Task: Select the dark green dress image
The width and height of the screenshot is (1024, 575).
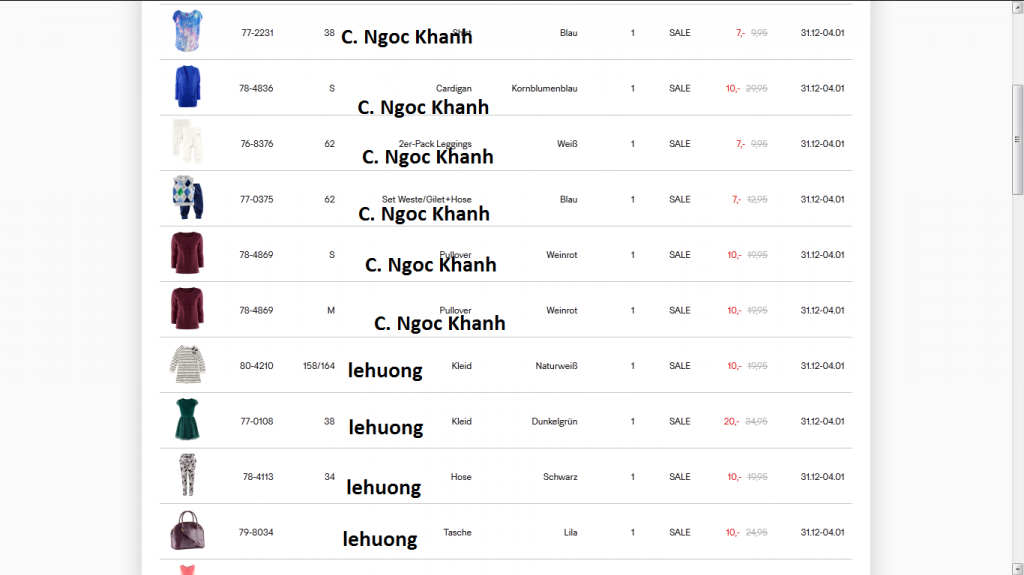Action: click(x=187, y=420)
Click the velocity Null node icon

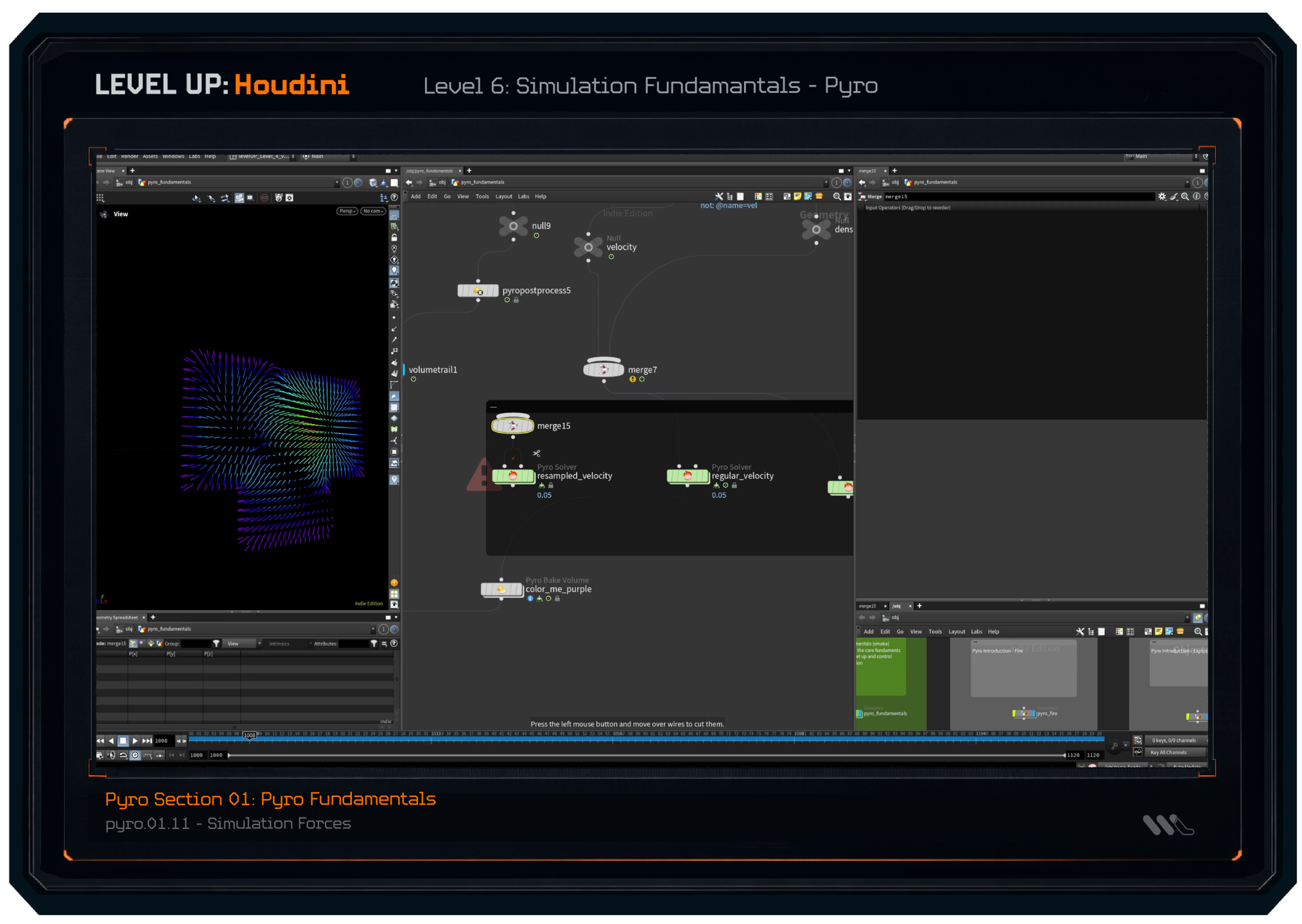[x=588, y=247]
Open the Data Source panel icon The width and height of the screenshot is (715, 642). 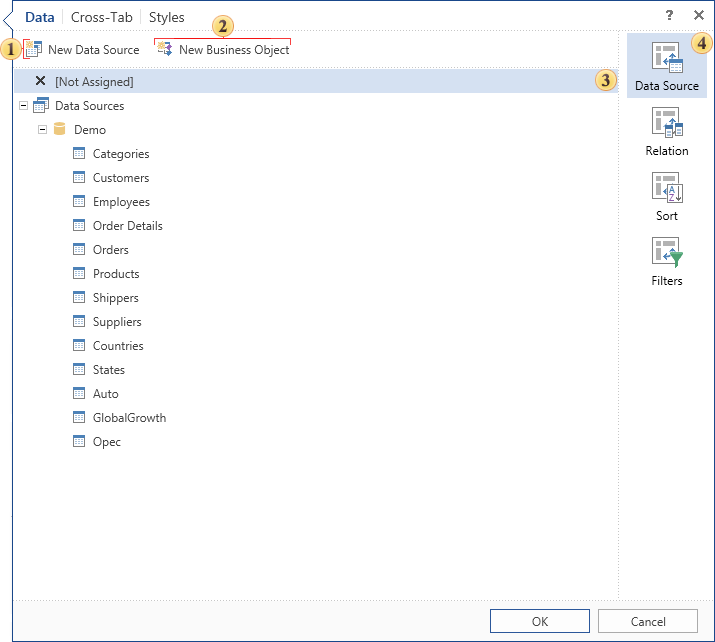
---*---
### WHAT IS REQUIRED
Copy the entries above word for word, omitting the pictures.

### WORKED SOLUTION
Task: Select the dark green dress image
The width and height of the screenshot is (1024, 575).
Action: click(x=187, y=420)
Click the velocity Null node icon

[x=588, y=247]
Open the Data Source panel icon The width and height of the screenshot is (715, 642). 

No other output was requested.